Nun ist es Zeit abzufahren. Ueli und Caro bringen mich auf den Flugplatz. Wir trinken noch einen Kaffe zusammen und bedanken uns gegenseitig für die wertvolle, gemeinsam verbrachte Zeit. Ich habe wirklich viele liebe Menschen kennengelernt. Die beiden müssen bald wegfahren und ich warte in einer überfüllten Halle auf den Abflug. Eigentlich bin ich früh dran und hätte gerne noch einmal die Gegend von oben herab bestaunen wollen, aber daraus wird leider nichts; es geht wieder ein heftiges Gewitter los und mit fast zwei Stunden Verspätung fliegen wir Richtung Nairobi ab und es ist schon stockdunkel.

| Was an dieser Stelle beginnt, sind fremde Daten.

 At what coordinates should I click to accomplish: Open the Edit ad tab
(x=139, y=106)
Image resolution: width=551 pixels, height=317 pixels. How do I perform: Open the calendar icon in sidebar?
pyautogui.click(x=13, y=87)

Auf dem Flugplatz in Nairobi muss ich wieder um Hilfe bitten. Ein Angestellter nimmt sich meiner an und begleitet mich zur Abflughalle und durch die Passkontrolle. Formulare müssen ausgefüllt werden und sogar die Fingerabdrücke werden genommen. „O.k., geht ja“ meine ich, aber am Schalter der Gesellschaft, bei der ich gebucht hatte sagt man mir, der Flug sei gestrichen wegen der Aschenwolke über Island, ich müsse im Hotel übernachten. Uii, da habe ich erst mal mit Schrecken daran gedacht, dass ich alle persönlichen Dinge wie Waschzeug und Zahnputzmittel im Waisenhaus zurückgelassen habe in der Hoffnung, sie könnten die Dinge gut gebrauchen. Nach vielem Suchen findet man dann schlussendlich einen Flug nach Amsterdam. Ich bin beruhigt. In Amsterdam ist zwar die lange Wartezeit von neun Stunden echt mühsam, denn ich bin nach einer durchwachten Nacht und den vielen Aufregungen hundemüde. Aber auch die langen Stunden vergehen irgendwie und ich fliege nach Venedig und bin wieder gesund und zufrieden zuhause angekommen.